▶ EXERCISES TO COMPLETE
• 1. Quote a passage from the Spill2Reg thread, starting at the words "Thu Jan 27 10:27:09" and stopping after "specialized heuristics.".
• 2. Recast the paragraph of the Spill2Reg thread that opens with "Was there any thought about a finer control?" as a brief bulleted list that keeps its main points.

▶ SOURCE EXCERPT
══════════
[llvm-dev] [RFC] Spill2Reg: Selectively replace spills to stack with spills to vector registers

Thu Jan 27 10:27:09 PST 2022

+1. Liked the overall approach and thought process. BTW, in case you didn't
notice, AMDGPU backend does have a similar pass in place.

I have some suggestions/thoughts.

> Please note that the profitability heuristic is implemented as a
target-dependent components, so other targets can implement their own
specialized heuristics.

Was there any thought about a finer control? e.g. Controlling spilling
decisions for a certain region of the code like loop. Attaching metadata to
a loop can help control the decisions. It is quite possible that spilling
to vector registers is profitable in one loop but not other. Designing
robust heuristics is a hard problem.

On Thu, Jan 27, 2022, 11:41 PM Vasileios Porpodas via llvm-dev <
llvm-dev at lists.llvm.org> wrote:

> Thanks for your comments Sjoerd,
>
> So far I have only tried a small synthetic test on AArch64, like the one
> with the back-to-back spills and reloads, and it seems to improve
> performance there too. I definitely need to do some more extensive
> performance evaluation, including AArch64.
> I have seen a few SPEC benchmarks improve, not just x264, but this depends
> on the compiler options used and the exact compiler commit checked out. But
> yeah the performance improvements are usually around .5%.
>
> Vasileios
>
> On Thu, Jan 27, 2022 at 7:59 AM Sjoerd Meijer <Sjoerd.Meijer at arm.com>
> wrote:
>
>> Same here, enjoyed reading this. Just a drive by comment about this:
>>
>> > Spill2Reg also works on real-life applications: In SPEC CPU 2017
>> 525.x264 Spill2Reg improves performance by about 0.3%.
>>
>> Our codegen for SPEC is relatively inefficient and there is a lot to gain
>> here (compared to GCC), especially for x264 where we are more than 20%
>> behind. That's for AArch64 by the way, but since we are mostly fixing
>> target independent things, I guess that's also the case for X86. While
>> this 0.3% is nice (every little helps), I think things would look quite
>> different when the inefficiencies are addressed (we are working on
>> it/some), and spill2reg that is fixing up things now may not be able to do
>> so when that is the case. Long story short, we only have a 10% uplift for 1
>> case, but we need some more performance numbers? Ideally for AArch64 too?
══════════
[Entries on locating words and elements]
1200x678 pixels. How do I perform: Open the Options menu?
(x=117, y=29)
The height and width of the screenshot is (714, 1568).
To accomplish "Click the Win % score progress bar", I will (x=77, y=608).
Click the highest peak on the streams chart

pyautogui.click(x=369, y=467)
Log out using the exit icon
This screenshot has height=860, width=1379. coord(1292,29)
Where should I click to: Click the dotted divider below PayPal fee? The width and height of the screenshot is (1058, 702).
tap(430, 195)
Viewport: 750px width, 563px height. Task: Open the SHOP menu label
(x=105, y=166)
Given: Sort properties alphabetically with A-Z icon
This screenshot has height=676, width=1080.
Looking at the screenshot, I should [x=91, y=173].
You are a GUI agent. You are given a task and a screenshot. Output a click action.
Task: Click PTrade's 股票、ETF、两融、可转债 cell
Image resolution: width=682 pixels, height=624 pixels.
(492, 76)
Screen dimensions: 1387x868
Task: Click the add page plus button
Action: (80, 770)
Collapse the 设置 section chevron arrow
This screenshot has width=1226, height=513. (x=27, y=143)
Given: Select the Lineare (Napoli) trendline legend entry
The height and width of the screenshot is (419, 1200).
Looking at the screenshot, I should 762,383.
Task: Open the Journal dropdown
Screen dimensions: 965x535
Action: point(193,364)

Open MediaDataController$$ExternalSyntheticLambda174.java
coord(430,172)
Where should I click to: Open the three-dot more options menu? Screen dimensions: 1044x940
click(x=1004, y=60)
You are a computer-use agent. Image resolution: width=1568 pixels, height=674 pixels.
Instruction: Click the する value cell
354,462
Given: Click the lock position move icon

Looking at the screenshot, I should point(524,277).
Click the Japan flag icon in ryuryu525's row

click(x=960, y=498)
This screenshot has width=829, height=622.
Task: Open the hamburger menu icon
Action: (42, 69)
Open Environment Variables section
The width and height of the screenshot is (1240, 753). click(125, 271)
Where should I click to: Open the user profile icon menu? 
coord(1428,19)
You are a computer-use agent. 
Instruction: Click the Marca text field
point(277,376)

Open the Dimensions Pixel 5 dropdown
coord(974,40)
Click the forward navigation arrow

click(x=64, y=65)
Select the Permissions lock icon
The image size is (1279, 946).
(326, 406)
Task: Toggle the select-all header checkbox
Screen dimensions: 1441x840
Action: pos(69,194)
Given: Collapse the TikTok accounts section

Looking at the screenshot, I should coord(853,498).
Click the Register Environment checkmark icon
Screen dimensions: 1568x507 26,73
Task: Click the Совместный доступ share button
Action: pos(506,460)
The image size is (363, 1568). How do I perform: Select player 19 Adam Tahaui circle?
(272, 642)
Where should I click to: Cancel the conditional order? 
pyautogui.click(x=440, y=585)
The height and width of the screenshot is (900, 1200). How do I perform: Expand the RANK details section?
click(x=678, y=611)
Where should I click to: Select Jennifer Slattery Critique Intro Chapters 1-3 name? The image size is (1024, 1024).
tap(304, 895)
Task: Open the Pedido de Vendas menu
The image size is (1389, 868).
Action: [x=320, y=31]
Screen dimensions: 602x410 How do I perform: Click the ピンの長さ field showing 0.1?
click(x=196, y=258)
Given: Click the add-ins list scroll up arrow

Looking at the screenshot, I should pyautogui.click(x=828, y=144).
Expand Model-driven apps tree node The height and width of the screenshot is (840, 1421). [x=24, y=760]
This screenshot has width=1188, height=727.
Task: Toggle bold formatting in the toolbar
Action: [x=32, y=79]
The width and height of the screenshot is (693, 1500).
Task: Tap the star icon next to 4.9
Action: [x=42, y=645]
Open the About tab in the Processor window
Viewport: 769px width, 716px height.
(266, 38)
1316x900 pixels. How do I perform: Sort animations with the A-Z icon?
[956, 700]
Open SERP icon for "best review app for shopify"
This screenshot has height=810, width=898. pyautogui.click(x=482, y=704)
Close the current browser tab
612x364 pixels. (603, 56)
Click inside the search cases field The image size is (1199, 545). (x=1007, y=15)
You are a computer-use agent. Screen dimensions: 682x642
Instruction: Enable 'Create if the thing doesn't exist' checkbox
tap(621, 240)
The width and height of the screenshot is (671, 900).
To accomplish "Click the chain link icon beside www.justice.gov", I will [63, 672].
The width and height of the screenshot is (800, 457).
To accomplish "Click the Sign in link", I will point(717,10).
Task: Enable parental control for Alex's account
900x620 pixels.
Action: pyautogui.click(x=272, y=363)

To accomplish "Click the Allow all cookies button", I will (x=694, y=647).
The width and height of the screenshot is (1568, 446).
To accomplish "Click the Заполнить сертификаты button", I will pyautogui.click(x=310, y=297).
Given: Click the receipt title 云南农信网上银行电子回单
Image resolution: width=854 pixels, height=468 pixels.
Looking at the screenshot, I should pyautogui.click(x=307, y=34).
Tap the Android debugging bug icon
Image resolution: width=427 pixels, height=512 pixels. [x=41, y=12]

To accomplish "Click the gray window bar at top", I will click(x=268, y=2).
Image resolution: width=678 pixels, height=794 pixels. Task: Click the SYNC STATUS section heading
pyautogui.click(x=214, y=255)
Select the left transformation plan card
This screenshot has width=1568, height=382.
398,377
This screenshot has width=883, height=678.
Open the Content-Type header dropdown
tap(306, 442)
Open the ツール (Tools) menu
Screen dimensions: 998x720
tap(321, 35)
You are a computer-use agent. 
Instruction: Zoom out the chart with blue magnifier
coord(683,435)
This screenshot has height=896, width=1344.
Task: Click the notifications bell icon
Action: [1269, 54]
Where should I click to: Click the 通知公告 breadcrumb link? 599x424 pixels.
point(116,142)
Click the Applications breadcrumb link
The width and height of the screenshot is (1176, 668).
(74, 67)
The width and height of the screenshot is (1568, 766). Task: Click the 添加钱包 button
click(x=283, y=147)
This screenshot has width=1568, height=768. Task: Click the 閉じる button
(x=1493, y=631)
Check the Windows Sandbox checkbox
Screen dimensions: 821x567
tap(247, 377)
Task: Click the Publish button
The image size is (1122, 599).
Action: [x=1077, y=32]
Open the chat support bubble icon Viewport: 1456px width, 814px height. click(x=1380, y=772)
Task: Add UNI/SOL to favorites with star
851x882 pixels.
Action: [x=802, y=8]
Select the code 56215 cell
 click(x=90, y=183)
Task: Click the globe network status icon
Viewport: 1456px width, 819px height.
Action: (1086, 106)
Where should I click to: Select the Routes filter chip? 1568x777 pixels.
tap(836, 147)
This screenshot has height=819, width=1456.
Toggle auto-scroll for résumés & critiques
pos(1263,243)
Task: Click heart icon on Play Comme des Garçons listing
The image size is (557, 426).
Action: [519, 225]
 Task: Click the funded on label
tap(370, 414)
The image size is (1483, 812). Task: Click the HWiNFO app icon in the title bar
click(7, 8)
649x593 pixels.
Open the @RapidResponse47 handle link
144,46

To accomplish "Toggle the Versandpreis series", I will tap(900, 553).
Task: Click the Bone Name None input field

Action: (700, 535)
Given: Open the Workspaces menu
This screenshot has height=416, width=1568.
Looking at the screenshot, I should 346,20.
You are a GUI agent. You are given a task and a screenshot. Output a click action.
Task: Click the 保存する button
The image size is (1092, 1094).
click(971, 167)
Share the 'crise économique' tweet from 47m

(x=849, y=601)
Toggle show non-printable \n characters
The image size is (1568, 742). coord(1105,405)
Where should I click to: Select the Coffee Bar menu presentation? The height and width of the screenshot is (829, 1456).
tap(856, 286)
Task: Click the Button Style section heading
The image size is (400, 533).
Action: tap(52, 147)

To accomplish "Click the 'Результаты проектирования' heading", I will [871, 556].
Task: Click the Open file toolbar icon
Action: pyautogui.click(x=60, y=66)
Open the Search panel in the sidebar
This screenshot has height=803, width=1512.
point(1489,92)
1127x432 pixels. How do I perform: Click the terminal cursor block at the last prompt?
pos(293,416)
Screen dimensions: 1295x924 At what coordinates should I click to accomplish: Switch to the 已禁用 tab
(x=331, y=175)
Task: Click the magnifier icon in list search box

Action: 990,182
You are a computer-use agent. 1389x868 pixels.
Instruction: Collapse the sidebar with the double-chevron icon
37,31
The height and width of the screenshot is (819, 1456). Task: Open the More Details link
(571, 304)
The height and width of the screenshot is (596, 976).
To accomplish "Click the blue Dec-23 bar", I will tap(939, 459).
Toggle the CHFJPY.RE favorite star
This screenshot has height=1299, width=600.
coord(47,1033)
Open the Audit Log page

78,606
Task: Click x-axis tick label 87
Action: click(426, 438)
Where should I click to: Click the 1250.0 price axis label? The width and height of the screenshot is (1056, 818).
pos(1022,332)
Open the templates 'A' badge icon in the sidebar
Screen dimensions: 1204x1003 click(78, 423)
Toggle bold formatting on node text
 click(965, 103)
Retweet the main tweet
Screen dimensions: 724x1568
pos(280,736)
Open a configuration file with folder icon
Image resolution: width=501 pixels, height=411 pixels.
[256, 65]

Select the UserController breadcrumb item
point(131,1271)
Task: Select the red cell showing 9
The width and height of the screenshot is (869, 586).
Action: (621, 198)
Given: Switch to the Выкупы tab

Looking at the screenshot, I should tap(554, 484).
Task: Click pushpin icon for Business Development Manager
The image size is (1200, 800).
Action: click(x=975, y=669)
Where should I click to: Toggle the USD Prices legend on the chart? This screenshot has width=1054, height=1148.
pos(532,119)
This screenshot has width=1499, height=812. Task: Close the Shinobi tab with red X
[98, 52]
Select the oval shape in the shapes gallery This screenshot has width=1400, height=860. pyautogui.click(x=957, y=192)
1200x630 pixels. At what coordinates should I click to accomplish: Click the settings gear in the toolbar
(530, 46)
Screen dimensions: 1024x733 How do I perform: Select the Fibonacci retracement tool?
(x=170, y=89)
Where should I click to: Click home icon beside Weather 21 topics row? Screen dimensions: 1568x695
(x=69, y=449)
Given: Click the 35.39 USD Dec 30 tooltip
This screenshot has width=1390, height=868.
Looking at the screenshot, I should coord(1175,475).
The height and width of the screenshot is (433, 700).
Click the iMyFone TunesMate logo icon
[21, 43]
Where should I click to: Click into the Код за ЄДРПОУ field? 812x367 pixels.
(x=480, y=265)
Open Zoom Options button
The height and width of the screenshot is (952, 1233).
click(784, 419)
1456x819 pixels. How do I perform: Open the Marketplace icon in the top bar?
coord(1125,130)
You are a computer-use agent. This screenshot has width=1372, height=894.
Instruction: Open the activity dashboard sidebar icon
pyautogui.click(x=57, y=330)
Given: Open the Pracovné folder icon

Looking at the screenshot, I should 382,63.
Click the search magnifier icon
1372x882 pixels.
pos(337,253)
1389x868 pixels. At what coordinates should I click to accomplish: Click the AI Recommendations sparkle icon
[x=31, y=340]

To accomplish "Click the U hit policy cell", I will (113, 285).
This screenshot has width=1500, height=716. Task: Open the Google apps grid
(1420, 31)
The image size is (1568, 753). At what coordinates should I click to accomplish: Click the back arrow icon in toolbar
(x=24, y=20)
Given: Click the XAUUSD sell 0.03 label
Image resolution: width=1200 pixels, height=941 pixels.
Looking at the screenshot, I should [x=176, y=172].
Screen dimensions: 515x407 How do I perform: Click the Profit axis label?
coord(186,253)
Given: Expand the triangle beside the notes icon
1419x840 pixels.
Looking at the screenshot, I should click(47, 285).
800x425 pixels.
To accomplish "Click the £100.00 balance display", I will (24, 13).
══════════
▶ RESULTS FOR EACH TASK
• 1.
Thu Jan 27 10:27:09 PST 2022

+1. Liked the overall approach and thought process. BTW, in case you didn't
notice, AMDGPU backend does have a similar pass in place.

I have some suggestions/thoughts.

> Please note that the profitability heuristic is implemented as a
target-dependent components, so other targets can implement their own
specialized heuristics.

• 2.
- Asks whether finer control over spilling decisions was considered, for example for a certain region of code such as a loop.
- Suggests that attaching metadata to a loop can help control those decisions.
- Notes that spilling to vector registers may be profitable in one loop but not in another.
- States that designing robust heuristics is a hard problem.